Could the lack of Nintendo's own social online platform be the final blow for the Wii U?
We are continually working around Nintendo's consoles that are playing catch up to the latest technology. Sure they innovate with new ways to play our games, but at the same time, their hardware is lacking in basic functions. We witnessed the Wii's incapability to play a standard DVD movie, and the lack of a social online platform.
The missing social online platform is still a negative blow to the Wii U's consumer. Reggie Fils-Aime stated, in an interview with Forbes, "What we’re doing is creating a much more flexible system that will allow the best approaches by independent publishers to come to bear."
"So instead of a situation where a publisher has their own network and wants that to be the predominant platform, and having arguments with platform holders, we’re going to welcome that. We’re going to welcome that from the best and the brightest of the third party publishers," he concluded.

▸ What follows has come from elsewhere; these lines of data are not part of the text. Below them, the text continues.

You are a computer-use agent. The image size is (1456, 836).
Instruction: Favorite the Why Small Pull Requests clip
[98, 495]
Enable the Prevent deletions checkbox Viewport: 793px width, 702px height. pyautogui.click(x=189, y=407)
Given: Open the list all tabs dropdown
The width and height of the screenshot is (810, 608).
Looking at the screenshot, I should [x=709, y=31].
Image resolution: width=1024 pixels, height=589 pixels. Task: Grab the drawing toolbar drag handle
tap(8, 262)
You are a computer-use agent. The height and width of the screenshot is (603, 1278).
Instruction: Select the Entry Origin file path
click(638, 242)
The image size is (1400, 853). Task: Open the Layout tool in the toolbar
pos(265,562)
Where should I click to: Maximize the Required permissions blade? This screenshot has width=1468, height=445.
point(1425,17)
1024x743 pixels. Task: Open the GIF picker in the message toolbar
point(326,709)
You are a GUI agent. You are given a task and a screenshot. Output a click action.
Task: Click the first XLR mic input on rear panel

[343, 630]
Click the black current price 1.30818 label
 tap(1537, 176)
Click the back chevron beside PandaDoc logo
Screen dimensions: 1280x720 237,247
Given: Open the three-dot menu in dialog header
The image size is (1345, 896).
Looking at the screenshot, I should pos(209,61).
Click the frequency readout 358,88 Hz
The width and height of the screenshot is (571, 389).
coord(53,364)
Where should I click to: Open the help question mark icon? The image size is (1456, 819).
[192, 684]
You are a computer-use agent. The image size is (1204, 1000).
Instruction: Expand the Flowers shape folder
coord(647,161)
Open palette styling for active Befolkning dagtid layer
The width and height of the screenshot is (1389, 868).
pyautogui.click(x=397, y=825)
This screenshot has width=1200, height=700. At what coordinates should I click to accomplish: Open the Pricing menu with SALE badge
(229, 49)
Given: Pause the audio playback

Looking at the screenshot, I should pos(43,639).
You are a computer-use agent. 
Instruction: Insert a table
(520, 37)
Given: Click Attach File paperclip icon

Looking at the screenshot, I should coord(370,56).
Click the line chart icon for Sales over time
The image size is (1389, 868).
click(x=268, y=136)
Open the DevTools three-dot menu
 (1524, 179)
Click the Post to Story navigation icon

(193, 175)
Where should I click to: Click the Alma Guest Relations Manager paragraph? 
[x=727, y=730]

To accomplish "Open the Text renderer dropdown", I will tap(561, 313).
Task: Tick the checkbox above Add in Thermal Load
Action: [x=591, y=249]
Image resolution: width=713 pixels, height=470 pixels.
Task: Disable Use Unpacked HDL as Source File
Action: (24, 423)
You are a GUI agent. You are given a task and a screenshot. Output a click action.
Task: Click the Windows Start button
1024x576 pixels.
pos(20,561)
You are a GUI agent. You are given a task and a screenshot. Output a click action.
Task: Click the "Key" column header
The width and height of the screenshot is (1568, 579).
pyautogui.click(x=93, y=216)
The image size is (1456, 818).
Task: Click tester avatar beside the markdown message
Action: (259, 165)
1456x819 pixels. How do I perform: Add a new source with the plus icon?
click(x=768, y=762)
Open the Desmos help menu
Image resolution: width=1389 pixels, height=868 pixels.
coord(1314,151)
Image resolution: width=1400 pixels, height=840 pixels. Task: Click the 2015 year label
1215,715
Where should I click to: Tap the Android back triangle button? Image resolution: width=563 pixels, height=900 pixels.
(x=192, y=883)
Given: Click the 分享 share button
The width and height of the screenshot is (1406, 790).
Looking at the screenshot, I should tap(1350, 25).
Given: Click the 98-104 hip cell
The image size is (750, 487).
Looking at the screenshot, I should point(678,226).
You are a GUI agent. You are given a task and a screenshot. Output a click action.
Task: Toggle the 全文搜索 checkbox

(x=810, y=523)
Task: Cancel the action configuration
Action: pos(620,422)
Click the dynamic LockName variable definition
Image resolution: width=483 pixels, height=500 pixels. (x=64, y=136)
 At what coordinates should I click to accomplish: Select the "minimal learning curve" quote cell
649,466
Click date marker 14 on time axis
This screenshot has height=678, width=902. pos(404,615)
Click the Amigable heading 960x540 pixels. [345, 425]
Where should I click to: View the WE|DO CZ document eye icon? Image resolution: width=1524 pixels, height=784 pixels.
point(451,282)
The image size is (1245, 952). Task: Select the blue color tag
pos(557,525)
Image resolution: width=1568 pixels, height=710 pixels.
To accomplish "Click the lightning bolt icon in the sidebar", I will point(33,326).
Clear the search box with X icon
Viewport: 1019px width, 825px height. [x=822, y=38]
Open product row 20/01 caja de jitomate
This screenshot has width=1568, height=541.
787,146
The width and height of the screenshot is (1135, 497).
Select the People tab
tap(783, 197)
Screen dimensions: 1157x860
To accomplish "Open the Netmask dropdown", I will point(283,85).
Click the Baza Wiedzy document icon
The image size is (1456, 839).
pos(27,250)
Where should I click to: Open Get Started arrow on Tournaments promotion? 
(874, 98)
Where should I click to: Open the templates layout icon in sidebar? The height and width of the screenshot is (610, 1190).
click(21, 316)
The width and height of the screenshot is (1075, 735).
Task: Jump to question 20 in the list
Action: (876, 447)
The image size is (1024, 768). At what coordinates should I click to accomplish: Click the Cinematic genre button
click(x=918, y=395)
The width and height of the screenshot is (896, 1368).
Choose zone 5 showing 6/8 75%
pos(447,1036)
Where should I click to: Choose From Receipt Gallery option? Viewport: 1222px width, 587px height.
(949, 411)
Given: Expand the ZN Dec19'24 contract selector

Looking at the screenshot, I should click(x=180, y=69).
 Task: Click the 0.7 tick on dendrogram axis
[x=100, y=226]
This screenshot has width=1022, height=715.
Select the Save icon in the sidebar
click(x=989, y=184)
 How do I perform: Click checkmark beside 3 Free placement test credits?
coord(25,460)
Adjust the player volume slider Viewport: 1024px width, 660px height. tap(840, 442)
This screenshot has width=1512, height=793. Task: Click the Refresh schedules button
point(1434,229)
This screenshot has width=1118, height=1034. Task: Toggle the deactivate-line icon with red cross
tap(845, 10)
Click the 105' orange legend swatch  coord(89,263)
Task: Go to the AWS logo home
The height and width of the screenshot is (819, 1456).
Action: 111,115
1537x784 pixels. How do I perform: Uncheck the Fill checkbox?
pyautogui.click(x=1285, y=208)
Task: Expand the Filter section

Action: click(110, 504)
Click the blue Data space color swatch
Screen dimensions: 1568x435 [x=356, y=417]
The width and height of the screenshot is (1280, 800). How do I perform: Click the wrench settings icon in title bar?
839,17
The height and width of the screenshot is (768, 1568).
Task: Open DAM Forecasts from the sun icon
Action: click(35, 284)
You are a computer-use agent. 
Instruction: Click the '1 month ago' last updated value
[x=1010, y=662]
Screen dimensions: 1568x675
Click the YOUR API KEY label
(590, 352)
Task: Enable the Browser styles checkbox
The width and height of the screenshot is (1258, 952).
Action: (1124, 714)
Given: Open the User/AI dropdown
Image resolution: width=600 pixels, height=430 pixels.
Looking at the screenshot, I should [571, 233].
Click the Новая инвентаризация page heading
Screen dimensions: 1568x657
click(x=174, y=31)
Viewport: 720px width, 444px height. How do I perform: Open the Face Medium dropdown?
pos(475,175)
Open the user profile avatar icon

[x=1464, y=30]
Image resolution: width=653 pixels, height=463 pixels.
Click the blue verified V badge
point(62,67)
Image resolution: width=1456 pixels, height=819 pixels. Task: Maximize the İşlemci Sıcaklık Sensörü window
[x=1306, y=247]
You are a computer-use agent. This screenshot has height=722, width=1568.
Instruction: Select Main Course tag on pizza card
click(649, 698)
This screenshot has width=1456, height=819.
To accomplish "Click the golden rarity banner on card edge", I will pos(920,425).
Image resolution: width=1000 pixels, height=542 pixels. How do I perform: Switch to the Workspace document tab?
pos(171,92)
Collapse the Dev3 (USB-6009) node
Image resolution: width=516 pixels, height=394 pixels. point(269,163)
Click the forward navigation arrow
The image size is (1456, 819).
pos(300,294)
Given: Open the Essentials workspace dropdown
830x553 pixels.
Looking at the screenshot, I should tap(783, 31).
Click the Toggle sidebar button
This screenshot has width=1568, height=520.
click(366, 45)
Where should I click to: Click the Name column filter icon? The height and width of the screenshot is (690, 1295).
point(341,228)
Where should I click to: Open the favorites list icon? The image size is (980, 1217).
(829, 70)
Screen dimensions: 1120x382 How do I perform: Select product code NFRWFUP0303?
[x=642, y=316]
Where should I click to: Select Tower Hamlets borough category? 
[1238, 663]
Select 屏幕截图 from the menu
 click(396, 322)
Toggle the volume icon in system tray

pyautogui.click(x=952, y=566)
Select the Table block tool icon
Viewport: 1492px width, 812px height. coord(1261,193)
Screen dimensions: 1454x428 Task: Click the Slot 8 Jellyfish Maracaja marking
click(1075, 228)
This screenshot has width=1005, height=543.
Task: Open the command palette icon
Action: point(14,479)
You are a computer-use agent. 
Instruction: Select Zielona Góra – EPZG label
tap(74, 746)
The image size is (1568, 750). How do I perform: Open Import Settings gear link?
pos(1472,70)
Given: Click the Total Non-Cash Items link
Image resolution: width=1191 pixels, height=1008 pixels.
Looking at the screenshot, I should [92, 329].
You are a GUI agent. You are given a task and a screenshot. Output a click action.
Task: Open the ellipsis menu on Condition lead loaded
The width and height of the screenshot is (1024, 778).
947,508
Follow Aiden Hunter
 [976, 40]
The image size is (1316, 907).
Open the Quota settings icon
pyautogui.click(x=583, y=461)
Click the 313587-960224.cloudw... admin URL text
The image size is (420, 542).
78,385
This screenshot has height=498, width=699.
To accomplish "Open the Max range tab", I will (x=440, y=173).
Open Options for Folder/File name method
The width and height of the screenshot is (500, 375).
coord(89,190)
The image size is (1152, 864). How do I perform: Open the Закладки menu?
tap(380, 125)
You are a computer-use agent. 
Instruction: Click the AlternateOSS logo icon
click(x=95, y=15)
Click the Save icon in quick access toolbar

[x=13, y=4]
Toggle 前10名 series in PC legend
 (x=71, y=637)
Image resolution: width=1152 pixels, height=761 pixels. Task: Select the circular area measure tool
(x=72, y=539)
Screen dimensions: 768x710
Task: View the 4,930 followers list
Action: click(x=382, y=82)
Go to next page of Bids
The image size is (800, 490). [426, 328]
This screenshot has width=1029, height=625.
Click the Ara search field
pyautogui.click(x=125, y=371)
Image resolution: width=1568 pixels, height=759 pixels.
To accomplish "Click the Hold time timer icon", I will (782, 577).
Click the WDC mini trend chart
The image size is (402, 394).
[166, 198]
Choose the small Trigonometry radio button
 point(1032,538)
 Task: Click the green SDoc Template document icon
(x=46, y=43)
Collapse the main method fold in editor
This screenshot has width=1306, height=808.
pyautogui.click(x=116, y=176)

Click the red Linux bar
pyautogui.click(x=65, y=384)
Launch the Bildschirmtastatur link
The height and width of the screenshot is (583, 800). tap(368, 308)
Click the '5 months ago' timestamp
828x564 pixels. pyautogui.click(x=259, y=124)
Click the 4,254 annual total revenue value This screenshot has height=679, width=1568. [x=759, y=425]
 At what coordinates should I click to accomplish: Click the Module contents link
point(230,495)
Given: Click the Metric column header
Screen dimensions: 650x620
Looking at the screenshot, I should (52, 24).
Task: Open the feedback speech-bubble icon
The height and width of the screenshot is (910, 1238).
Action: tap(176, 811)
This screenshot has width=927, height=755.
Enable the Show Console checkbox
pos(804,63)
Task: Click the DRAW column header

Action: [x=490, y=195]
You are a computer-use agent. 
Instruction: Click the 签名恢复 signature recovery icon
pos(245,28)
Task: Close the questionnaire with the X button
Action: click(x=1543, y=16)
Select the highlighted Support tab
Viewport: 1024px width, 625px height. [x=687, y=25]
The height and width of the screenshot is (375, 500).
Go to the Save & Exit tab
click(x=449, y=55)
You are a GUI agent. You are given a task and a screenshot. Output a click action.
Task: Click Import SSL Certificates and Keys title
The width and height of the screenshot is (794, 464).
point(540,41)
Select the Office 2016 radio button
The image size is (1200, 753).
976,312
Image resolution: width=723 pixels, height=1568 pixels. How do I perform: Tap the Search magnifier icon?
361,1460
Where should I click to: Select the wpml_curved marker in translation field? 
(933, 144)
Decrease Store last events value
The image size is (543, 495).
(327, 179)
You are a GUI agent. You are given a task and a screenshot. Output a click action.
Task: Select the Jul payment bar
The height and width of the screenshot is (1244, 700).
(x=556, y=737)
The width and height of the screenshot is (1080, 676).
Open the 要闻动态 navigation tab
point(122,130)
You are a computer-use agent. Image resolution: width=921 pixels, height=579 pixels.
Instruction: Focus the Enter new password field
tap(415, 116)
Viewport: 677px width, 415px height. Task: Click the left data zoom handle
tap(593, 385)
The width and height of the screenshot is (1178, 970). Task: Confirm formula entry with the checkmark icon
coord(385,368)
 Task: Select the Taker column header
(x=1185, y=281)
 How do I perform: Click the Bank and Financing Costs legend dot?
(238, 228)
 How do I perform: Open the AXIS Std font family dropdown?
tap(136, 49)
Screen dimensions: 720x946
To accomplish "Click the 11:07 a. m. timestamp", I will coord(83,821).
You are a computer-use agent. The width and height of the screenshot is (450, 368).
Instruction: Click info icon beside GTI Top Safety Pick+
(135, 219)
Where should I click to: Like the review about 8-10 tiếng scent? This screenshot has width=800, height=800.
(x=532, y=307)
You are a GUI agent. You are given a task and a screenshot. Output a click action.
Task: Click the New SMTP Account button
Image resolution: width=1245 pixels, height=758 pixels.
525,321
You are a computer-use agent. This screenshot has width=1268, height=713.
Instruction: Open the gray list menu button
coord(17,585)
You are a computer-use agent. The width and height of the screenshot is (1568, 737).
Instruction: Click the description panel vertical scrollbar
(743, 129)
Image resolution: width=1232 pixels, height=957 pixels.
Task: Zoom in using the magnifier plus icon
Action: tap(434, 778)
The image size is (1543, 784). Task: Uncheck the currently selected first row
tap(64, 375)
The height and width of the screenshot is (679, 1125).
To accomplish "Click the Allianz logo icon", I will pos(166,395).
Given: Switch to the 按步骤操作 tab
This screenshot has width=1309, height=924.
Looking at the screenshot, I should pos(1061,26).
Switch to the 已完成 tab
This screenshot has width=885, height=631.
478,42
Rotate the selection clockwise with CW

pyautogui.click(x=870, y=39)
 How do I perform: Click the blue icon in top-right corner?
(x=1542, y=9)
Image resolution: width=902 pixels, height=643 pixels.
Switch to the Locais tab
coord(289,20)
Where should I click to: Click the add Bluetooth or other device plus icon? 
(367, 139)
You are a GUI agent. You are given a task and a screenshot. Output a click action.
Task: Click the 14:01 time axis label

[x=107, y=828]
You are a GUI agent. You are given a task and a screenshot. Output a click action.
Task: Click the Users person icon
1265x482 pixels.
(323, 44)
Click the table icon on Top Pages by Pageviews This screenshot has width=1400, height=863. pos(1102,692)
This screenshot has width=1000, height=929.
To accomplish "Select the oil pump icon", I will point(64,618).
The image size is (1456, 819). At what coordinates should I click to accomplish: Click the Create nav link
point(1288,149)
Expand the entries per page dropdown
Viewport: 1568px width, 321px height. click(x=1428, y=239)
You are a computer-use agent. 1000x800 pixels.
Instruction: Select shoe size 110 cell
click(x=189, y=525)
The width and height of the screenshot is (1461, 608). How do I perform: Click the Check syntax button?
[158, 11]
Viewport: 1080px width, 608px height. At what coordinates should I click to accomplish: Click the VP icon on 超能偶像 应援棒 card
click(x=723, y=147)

We had also covered Iwata's talk about the online plan
for Nintendo a few week's back stating:
"Iwata stated that their current direction is helping third parties create a system, flexible enough to enable them to do the types of things that they might want to do. He also stated that Nintendo does not want to include a prerequisite that every game has to include features such as VoIP, because some developers may not want to."
With the lack of a centralized online plan, there will come a lack of structure. If Nintendo built a solid online foundation, they wouldn't be receiving as many complaints from third-party developers. Gamers want this online structure, when will we get this in a fashion that is suitable to what we are looking for?
We may see Wii U in a similar situation as the Wii. Rumors are pretty common now about the new Microsoft and Sony systems, while the Wii U is not even out yet. Nintendo's already addressed that the Wii U will not be more powerful than the current systems out. We might see the Wii U with ports from the current systems out, which may look good now, but will not be able to compete with Microsoft and Sony's new consoles. Then we have this lack of a centralized online platform thrown into the mix. How long can they play catch up on expected functions? With Nintendo's first-party titles and innovative ways of playing, if they incorporated these basic functions, they could compete to gain more of the hardcore market, as well.